Prosecutors emphasized the investigation’s digital backbone and the legal turns that kept the case alive. The Fifth Court of Appeals reversed a lifetime protective order in February, a ruling that reset the civil posture but did not slow the criminal probe. Frisco police, working with the district attorney’s office, built a timeline from home surveillance clips, social media records and phone data. Authorities said the package drops and drive-bys of 2021 and 2022 gave way to hundreds of messages in 2024, which jurors heard as part of a pattern. The court then weighed prior history to raise the punishment range to 20 years, which the judge adopted.
The chronology began June 1, 2021, when a gift appeared on the Mabry porch. More items followed, including a bouquet left overnight on Valentine’s Day. Cameras captured a car circling the block, sometimes repeatedly, according to evidence summaries. Mabry’s family pursued a protective order after the defendant knocked on their door; when that order was set aside on appeal, the contact returned in greater volume. “Hand delivered a gift in the middle of the night and totally changed my world forever,” Mabry said of the first delivery, describing a shift to vigilance that touched every errand and routine.
Detectives said they obtained warrants to preserve messages from accounts they tied to Bevers and to identify additional accounts that mirrored the same language. Investigators also pulled location data that placed a phone associated with the defendant near the neighborhood at odd hours. Evidence presented in court included communications that witnesses described as vulgar, racist and sexually explicit. Other women testified they had never met Bevers but experienced similar contact, which prosecutors used to argue a serial pattern. The jury returned a guilty verdict and the judge added a $10,000 fine to the sentence. “This maximum sentence is due in no small part to the victim’s bravery and tenacity,” District Attorney Greg Willis said in a statement after the ruling.
Context around the case fueled public interest. Texas statutes classify stalking as a third-degree felony on a first conviction, with a punishment range of two to 10 years, but prior convictions and enhancements can raise the ceiling to 20. Prosecutors said that applied in this prosecution. The sentence drew notice as an example of courts applying the top of the range for stalking, which legal analysts say is still uncommon. Records and news accounts also noted a family history: Bevers’s father is serving a life sentence in a separate stalking and sexual assault case. The judge instructed jurors to focus on the charged conduct. Advocates said the prosecution underscored how online tools and surveillance footage can blend to show a pattern that meets the statutory definition of stalking.

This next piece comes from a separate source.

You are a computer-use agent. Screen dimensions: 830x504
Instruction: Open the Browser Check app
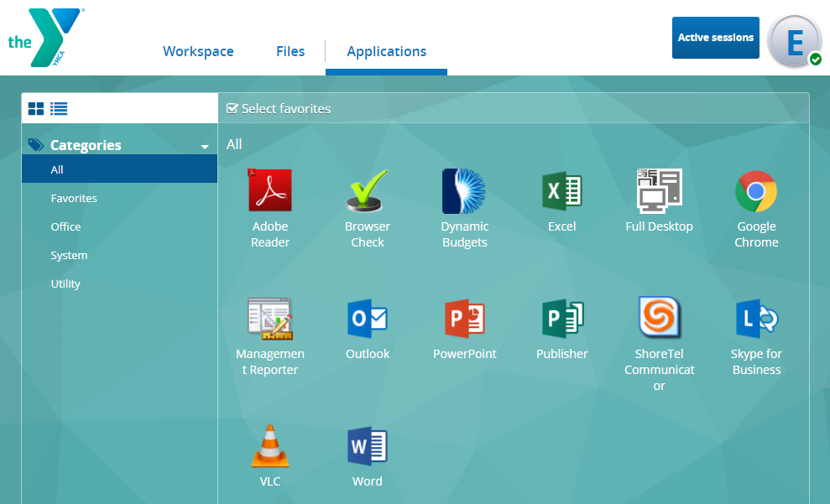coord(367,190)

On procedure, the defense can appeal the conviction to the Fifth Court of Appeals in Dallas, the same court that addressed the protective order earlier this year. If an appeal is filed, the court reporter will prepare transcripts and exhibits for a three-justice panel. The parole board will later determine when, and under what conditions, to consider Bevers for supervised release. Under Texas rules, eligibility can arrive well before the full sentence is served, though the board weighs victim statements and offense details. Prosecutors said they will notify the victim of any parole setting and will continue coordinating with Frisco police on any post-conviction developments.
The scene beyond the filings tells how the case reverberated. Neighbors recalled patrol cars slowing down by the house and a sense that a quiet block had eyes on it at night. A witness who testified said she asked jurors to consider the maximum so the women involved could “finally breathe.” Mabry, now 28, said she is rebuilding and hopes her testimony helps others understand what stalking looks like as it evolves from small gestures to relentless contact. “They did their part,” she said of the jury and police. “It’s changed how I walk through the world.”
The case stands at sentencing, with any notice of appeal expected next and parole milestones several years away. Court officials said the docket will reflect filings as they arrive and that the parties will be notified when the appellate record is complete.
Author note: Last updated November 23, 2025.